Голубь огляделся. Возле дома никого не было. Он подошел к двери и резко потянул ее к себе. Дверь не поддавалась: она была закрыта изнутри. Руки его нащупали дверные кольца и дужку замка в одном из колец. Потом он подошел к ставням и в щель увидел сидевших за столом немцев. Ефрейтор положил голову на стол. Возле него валялась опрокинутая бутылка. Высокий солдат таращил на нее глаза и сокрушенно качал головой: бутылка была пуста. Третий немец, раскачиваясь, пытался закурить сигарету, но спички не держались в его негнущихся пальцах...
Спички! Голубь потянулся к карману. Пальцы нащупали спичечный коробок. Он быстро подошел к двери и продел дужку замка в оба кольца. Потом взял из стоявшей неподалеку копны несколько охапок соломы, обложил ею дом с двух наветренных сторон и зажег спичку, Пламя, раздуваемое ветром, побежало по соломе и осветило шоссе.
Не оборачиваясь, Голубь крупным шагом пошел к пустырю. На пороге своей хаты он обернулся и увидел у перекрестка столб пламени.
Где был? спросила жена.
Ходил... уклончиво ответил Голубь.
Потом он вытянулся до хруста в костях и облегченно закрыл глаза.
Утром в хату к Голубю прибежала подружка Харитиньи с криком:
Немцы погорели! Перепились и погорели! Один, худой, выполз в окно, да тоже обгорелый, помирает...
Старый Голубь пошел посмотреть. Дом сгорел действительно начисто. Прикрытые мешками, лежали трупы двух немцев. Приехавший немецкий следователь нашел под трупом ефрейтора коробок спичек.
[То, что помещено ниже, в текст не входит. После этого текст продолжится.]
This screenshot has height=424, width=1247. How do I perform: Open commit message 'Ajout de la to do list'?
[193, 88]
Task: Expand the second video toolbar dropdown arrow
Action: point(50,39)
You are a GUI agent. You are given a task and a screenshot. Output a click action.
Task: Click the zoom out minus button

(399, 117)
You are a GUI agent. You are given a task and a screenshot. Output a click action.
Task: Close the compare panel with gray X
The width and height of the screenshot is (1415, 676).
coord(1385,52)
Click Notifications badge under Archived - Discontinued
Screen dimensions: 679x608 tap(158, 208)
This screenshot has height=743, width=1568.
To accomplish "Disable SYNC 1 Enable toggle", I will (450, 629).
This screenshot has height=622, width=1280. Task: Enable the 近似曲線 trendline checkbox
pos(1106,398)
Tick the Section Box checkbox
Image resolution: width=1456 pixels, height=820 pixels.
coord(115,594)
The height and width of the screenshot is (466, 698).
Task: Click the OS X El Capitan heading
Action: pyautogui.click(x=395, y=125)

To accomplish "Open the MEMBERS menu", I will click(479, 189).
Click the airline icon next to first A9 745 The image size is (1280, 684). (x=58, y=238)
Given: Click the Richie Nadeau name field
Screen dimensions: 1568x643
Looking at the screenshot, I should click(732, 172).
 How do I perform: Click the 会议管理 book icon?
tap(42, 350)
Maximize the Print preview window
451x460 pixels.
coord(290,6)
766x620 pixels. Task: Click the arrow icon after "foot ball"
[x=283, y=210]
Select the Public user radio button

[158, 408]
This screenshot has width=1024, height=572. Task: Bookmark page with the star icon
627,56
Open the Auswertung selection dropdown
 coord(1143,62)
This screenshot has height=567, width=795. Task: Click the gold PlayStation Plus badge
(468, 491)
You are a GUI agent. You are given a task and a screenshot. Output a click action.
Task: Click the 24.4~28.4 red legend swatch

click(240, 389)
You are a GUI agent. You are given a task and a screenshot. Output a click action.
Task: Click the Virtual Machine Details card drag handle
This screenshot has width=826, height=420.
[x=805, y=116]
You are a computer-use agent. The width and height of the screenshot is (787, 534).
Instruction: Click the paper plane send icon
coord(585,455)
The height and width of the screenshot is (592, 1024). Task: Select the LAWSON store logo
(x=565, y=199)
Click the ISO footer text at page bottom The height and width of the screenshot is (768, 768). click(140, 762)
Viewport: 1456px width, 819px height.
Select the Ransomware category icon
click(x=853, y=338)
Следователь держал коробок в руках и что-то говорил коменданту.
Допрос хуторян ни к чему не привел. Голубя даже не допрашивали: он жил далеко на пустыре и казался очень старым.
Голубь никому из семьи не признался в поджоге.
...Немцы между тем все строили шоссе, но никак достроить не могли. А потом заговорила невдалеке советская артиллерия. Пришел в хату к Голубю немец и сказал:
Собирайтесь, эвакуировать будем.
Куда?
Туда, где война нет.
Война всюду.
Не говорить! Расстреляние будет. Быстро!
Собрал Голубь свое семейство, положил оставшуюся домашнюю рухлядь в два мешка, бросил их на тачку. К вечеру двинулся из хутора небольшой обоз. Последним брел Голубь с семьей. Куда торопиться со своей земли?
Наступила ночь. Все ближе слышался орудийный гром. Патрульные немцы ушли вперед, боясь оглянуться. И когда отошли немцы, Голубь резко свернул в кусты, а за ним потянулись все его домочадцы и еще несколько семейств. В кустах легли на траву и затихли. И поняли все: дальше они никуда не пойдут. Или здесь умрут, или жить будут в Горищном.
Через несколько часов в Горищный вошли гвардейцы. Они брали ребятишек на руки, а девчата дарили бойцам вместо цветов охапки осенних, багряно-золотых веток.
Старый Голубь стоял у своей хаты, той самой, из которой год назад его выгнали немцы. Он был горд тем, что не покорился врагу, уцелел сам и сохранил семью для родной земли.